- Activity: Below are some records. Print exactly the lines between the one holding "Click the Chrome list radiator grille label" and the one holding "The height and width of the screenshot is (662, 1024).", inclusive, and nothing else.

- Given data:
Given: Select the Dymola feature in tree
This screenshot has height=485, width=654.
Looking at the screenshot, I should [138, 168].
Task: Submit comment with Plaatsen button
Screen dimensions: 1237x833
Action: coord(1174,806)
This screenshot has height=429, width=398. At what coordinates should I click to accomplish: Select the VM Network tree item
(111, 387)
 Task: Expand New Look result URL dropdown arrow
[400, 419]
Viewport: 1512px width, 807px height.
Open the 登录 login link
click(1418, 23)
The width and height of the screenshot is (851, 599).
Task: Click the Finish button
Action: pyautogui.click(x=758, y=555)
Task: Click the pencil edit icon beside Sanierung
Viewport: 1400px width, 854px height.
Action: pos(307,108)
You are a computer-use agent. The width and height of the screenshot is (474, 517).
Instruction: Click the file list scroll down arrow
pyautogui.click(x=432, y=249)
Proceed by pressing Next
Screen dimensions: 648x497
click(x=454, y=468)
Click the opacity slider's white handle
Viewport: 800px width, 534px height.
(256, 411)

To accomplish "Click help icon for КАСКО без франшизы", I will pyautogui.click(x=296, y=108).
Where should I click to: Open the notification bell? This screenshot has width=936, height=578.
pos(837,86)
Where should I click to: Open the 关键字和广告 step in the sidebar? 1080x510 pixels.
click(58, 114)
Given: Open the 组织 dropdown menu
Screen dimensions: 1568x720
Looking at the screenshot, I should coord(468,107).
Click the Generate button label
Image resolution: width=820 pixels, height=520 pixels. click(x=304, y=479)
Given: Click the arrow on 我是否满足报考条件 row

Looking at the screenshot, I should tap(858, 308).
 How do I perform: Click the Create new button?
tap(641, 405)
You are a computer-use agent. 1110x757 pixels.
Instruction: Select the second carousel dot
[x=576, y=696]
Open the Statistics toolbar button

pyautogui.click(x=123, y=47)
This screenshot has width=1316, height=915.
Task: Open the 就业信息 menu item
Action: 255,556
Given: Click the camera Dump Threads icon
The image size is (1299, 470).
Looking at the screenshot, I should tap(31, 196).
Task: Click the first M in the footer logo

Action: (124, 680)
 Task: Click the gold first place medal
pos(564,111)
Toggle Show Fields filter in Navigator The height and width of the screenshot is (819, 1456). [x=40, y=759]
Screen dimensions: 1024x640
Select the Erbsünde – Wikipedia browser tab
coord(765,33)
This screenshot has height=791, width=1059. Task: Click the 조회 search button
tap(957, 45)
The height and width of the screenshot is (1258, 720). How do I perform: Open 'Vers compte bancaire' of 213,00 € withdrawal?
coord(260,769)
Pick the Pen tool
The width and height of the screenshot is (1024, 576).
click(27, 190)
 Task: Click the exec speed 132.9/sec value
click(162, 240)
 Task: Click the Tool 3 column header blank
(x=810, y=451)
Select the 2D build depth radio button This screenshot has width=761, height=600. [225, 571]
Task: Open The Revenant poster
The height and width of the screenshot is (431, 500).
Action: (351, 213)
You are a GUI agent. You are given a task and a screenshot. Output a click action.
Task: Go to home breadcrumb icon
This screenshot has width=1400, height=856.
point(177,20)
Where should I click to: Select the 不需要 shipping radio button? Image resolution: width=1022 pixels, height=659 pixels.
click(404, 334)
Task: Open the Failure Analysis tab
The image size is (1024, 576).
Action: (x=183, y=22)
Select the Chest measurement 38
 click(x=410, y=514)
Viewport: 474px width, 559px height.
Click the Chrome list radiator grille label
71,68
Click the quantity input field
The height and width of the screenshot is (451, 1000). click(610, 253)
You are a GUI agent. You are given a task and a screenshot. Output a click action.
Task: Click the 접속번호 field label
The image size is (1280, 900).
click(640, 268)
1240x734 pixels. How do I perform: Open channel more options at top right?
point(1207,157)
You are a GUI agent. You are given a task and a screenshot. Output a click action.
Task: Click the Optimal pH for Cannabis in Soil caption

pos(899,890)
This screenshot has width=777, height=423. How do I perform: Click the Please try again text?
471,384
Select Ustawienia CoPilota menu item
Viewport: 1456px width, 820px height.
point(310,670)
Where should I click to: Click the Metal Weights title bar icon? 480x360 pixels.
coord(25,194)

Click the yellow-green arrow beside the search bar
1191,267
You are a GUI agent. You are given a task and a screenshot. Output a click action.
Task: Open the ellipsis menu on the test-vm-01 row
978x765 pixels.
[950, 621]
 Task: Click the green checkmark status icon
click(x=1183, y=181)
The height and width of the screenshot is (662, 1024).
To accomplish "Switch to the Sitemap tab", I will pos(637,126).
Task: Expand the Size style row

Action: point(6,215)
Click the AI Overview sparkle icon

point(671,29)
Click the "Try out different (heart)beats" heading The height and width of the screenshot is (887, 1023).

- Answer box:
Click the Chrome list radiator grille label
71,68
Click the quantity input field
The height and width of the screenshot is (451, 1000). click(610, 253)
You are a GUI agent. You are given a task and a screenshot. Output a click action.
Task: Click the 접속번호 field label
The image size is (1280, 900).
click(640, 268)
1240x734 pixels. How do I perform: Open channel more options at top right?
point(1207,157)
You are a GUI agent. You are given a task and a screenshot. Output a click action.
Task: Click the Optimal pH for Cannabis in Soil caption

pos(899,890)
This screenshot has width=777, height=423. How do I perform: Click the Please try again text?
471,384
Select Ustawienia CoPilota menu item
Viewport: 1456px width, 820px height.
point(310,670)
Where should I click to: Click the Metal Weights title bar icon? 480x360 pixels.
coord(25,194)

Click the yellow-green arrow beside the search bar
1191,267
You are a GUI agent. You are given a task and a screenshot. Output a click action.
Task: Open the ellipsis menu on the test-vm-01 row
978x765 pixels.
[950, 621]
 Task: Click the green checkmark status icon
click(x=1183, y=181)
The height and width of the screenshot is (662, 1024).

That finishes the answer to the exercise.